# SHORT EXERCISE:
Copy out the lines of the records from the line with "The height and" to the line with "Looking at the", both included, with no changes.

— Start of INPUT —

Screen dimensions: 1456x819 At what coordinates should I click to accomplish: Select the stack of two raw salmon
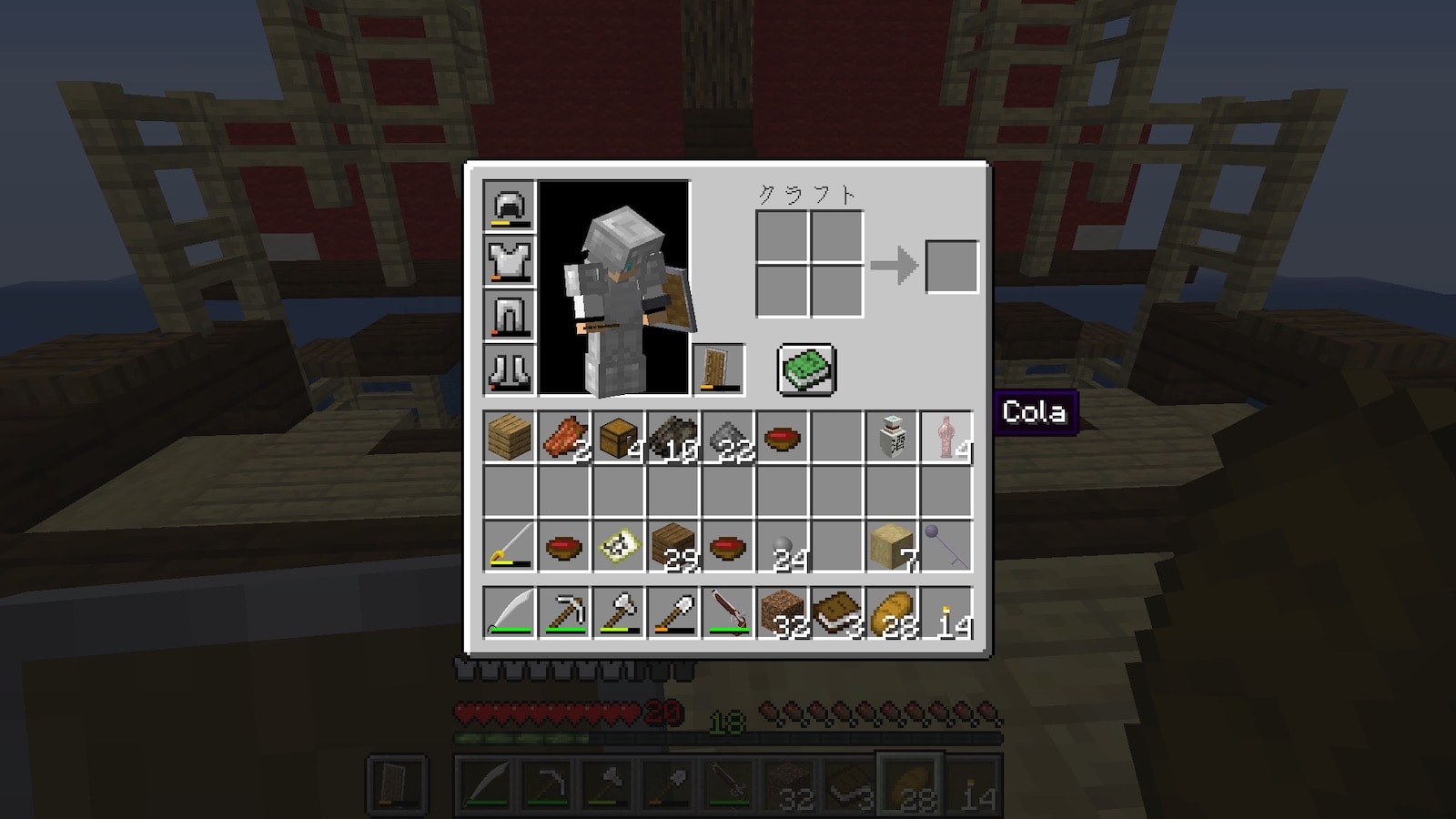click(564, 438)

— End of INPUT —
— Start of INPUT —

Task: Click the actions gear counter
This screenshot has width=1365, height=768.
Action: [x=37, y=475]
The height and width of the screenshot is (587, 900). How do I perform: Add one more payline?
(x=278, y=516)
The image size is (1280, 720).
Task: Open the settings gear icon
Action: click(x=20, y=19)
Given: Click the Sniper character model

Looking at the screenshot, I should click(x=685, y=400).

— End of INPUT —

# COMPLETE ANSWER:
The height and width of the screenshot is (587, 900). How do I perform: Add one more payline?
(x=278, y=516)
The image size is (1280, 720).
Task: Open the settings gear icon
Action: click(x=20, y=19)
Given: Click the Sniper character model

Looking at the screenshot, I should click(x=685, y=400).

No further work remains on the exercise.